What is expected: The lines from the start of the data up to and including the one with "You are a computer-use agent." should be returned exactly, and nothing else.

Records from a data source
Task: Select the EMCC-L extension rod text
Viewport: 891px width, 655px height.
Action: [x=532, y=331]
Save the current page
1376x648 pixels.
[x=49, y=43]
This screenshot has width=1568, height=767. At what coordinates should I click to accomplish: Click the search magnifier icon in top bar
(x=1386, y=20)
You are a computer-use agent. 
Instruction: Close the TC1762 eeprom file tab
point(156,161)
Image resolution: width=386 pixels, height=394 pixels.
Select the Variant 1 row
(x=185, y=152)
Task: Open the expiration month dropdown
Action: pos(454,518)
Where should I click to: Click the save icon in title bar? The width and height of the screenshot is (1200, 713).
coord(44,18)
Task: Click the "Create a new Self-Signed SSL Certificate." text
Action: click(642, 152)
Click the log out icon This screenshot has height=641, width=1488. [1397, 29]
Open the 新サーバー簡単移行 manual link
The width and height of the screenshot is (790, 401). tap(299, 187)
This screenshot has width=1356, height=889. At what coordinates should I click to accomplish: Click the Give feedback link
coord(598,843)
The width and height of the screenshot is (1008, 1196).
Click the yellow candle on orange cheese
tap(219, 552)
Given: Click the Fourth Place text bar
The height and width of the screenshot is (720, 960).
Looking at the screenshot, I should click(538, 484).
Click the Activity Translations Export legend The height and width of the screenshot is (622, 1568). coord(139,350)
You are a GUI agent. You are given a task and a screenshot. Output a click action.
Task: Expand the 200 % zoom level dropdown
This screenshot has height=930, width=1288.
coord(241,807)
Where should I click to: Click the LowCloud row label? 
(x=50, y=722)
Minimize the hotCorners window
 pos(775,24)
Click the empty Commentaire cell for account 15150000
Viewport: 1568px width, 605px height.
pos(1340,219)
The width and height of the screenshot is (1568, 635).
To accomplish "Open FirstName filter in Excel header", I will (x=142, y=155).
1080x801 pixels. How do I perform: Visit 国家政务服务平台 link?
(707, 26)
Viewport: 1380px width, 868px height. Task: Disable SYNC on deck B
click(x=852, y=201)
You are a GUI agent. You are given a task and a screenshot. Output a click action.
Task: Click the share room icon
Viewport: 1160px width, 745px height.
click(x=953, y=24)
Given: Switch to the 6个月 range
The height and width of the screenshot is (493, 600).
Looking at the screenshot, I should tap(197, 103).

The completed task:
Task: Select the EMCC-L extension rod text
Viewport: 891px width, 655px height.
Action: [x=532, y=331]
Save the current page
1376x648 pixels.
[x=49, y=43]
This screenshot has width=1568, height=767. At what coordinates should I click to accomplish: Click the search magnifier icon in top bar
(x=1386, y=20)
You are a computer-use agent. 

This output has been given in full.